The Obama administration has issued new exemptions to federal immigration law for asylum and refugee seekers that could allow individuals with ties to terrorists into the United States. The exemptions were published to the federal register on Wednesday and would narrow the ban on refugees and asylum seekers who had provided limited material support to terrorists.
The new exemptions were approved by both DHS Secretary Jeh Johnson and Secretary of State John Kerry.
DHS said the new exemptions won't pose a threat to national security.
"In addition to rigorous background vetting, including checks coordinated across several government agencies, these exemptions will only be applied on a case-by-case basis after careful review and all security checks have cleared," the official added. "This exemption process is vital to advancing the U.S. government's twin goal of protecting the world's most vulnerable persons while ensuring U.S. national security and public safety."
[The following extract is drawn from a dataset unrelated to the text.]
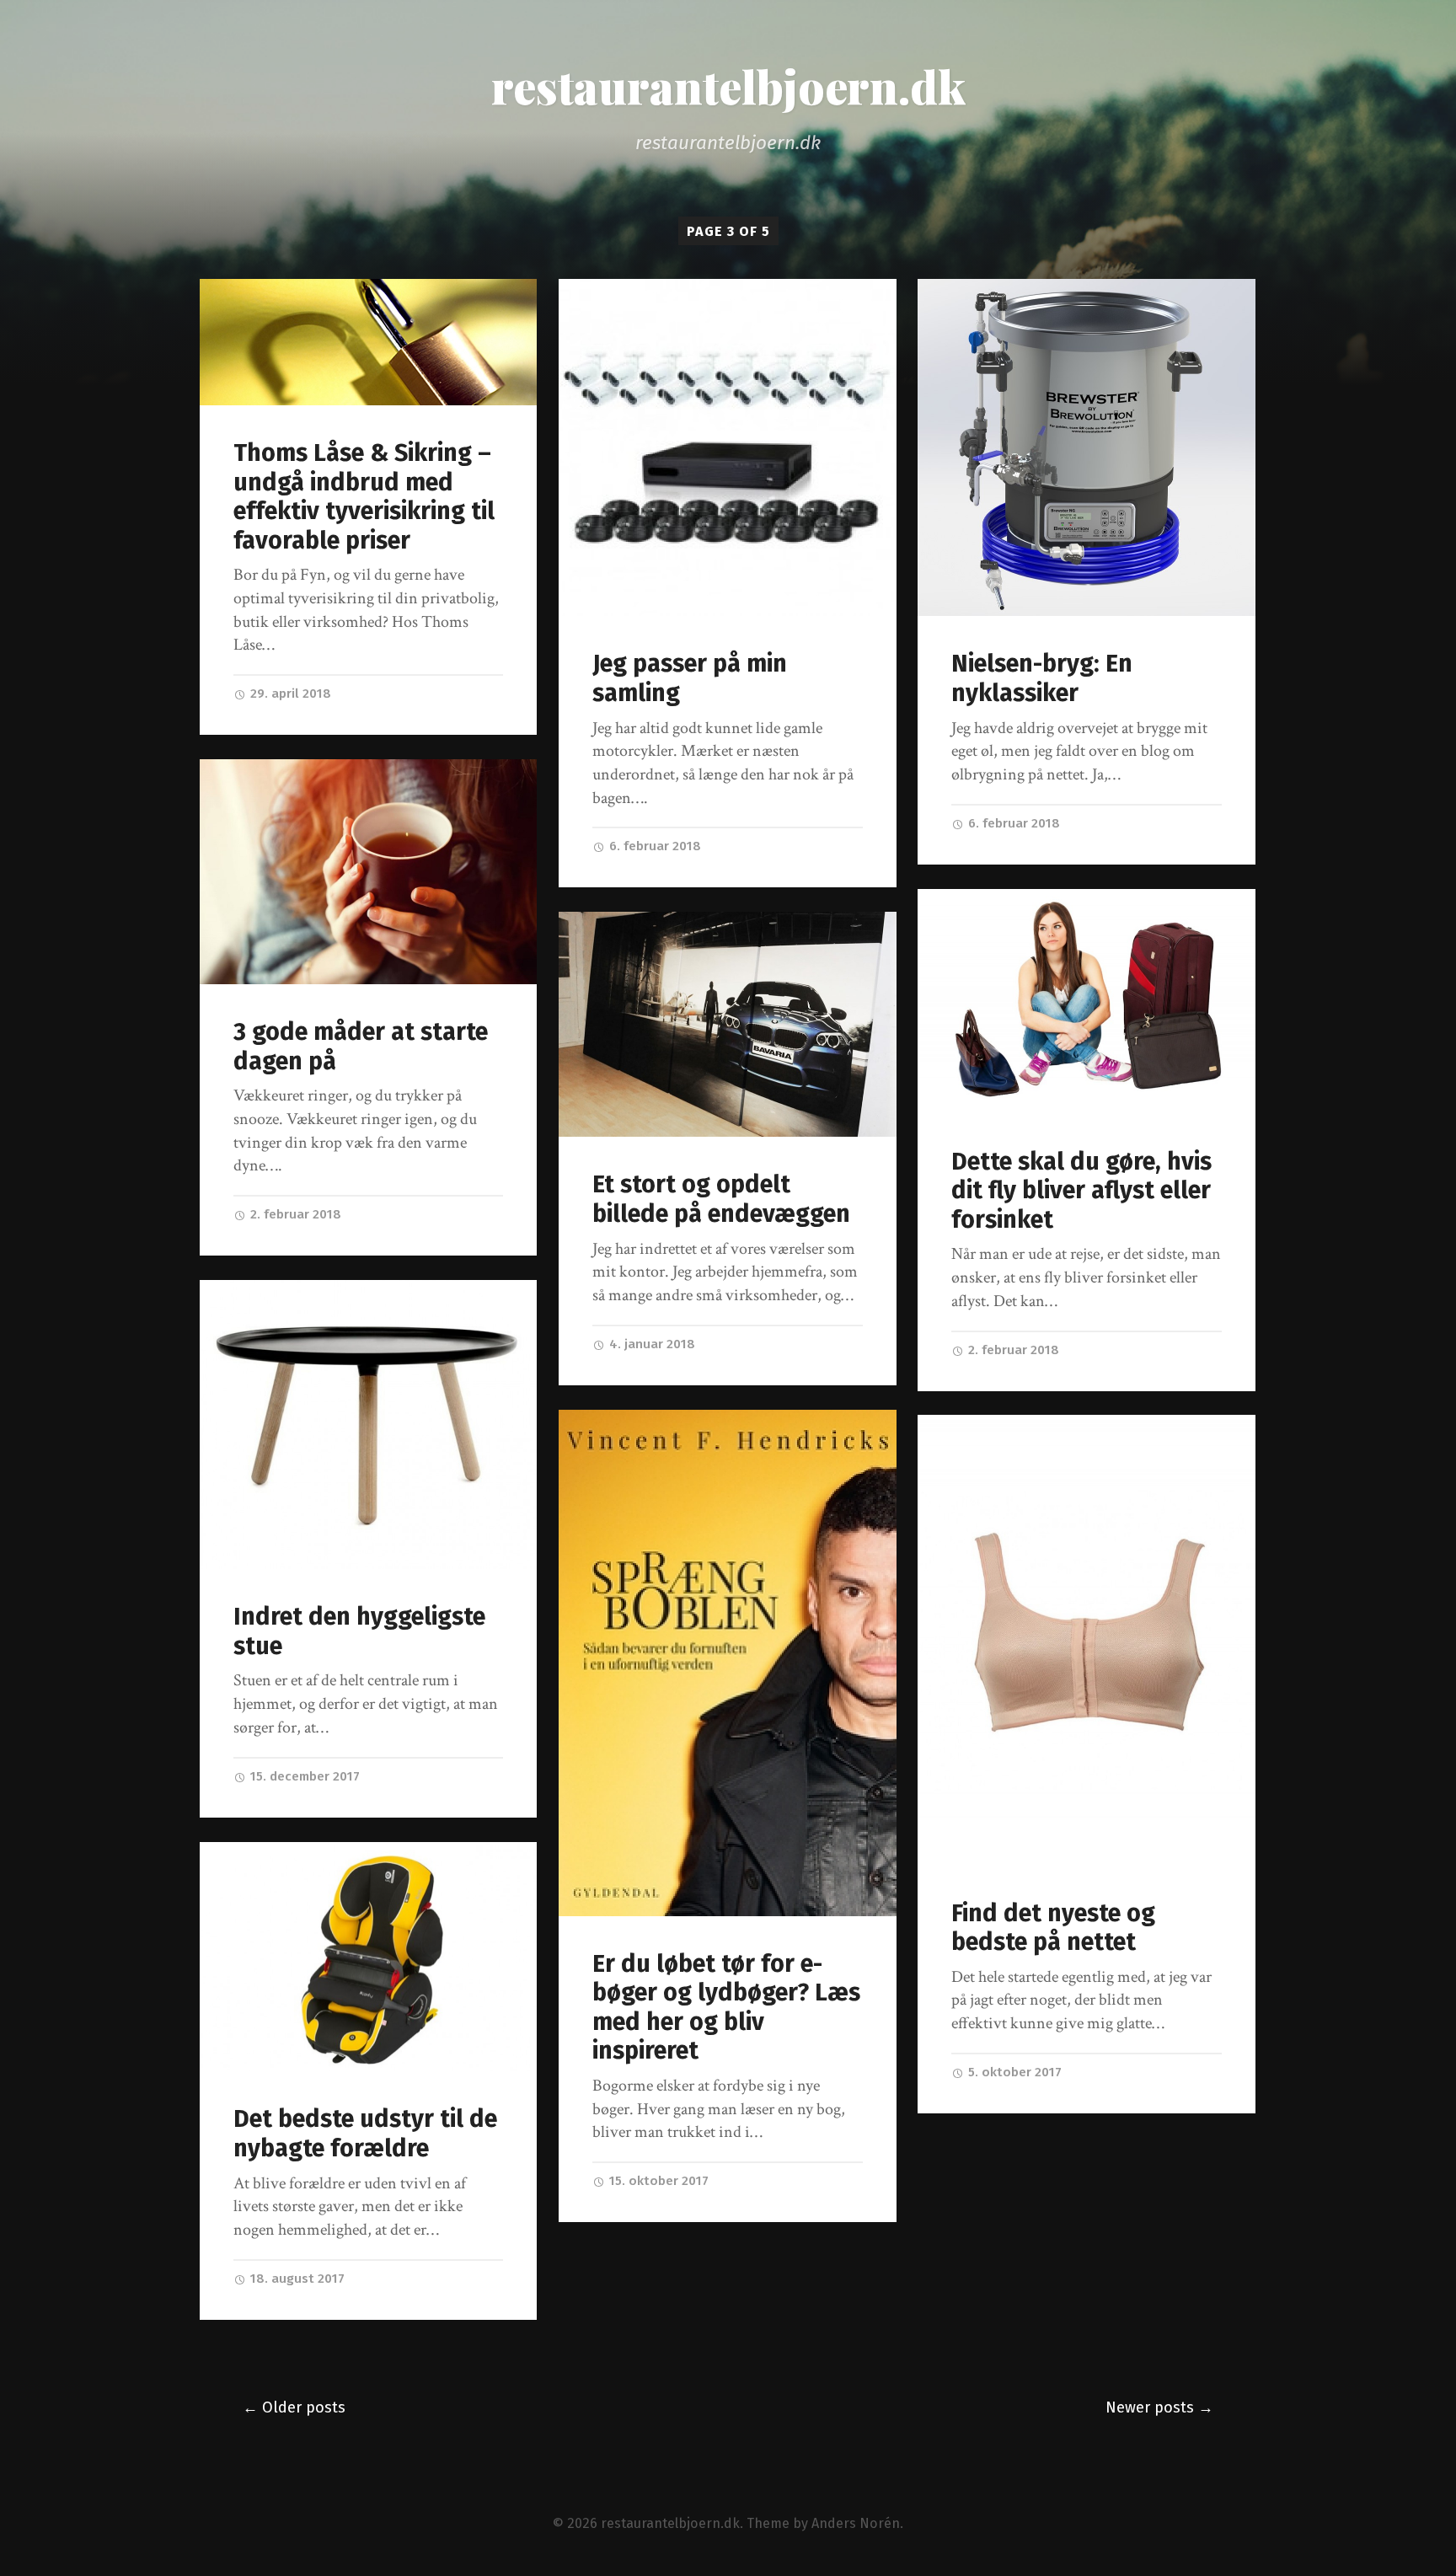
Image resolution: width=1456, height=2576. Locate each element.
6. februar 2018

NumbersUSA's Director of Government Relations Rosemary Jenks called the exemptions a "recipe for tragedy."
"It seems to me that the intent of Section 212(a)(3) of the INA was to provide bright-line rules to prevent terrorists and their supporters from entering or remaining in the U.S. The 'discretion' Secretary Johnson is claiming in this new memo significantly blurs those bright lines.
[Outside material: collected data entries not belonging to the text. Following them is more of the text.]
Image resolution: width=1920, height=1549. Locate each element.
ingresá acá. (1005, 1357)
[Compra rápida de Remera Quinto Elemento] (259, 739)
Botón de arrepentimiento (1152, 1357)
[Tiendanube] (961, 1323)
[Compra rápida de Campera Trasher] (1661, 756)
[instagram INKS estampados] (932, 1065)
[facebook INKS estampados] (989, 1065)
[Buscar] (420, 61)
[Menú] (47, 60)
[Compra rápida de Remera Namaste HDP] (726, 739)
"Perhaps worse, though, is that the 'discretion' is to be exercised by USCIS adjudicators who, according to their union president Ken Palinkas: 1) are under constant pressure to approve applications, regardless of any derogatory information they happen to find; and 2) do not have adequate training or access to information to thoroughly assess eligibility.
"With this new policy, these USCIS adjudicators will be faced with an applicant they KNOW is somehow connected to terrorists or terrorist organizations, but they will not have the tools or training to determine if there is more information than just what the applicant claims, and they will be pressured by supervisors to approve the benefit so they don't slow down the process.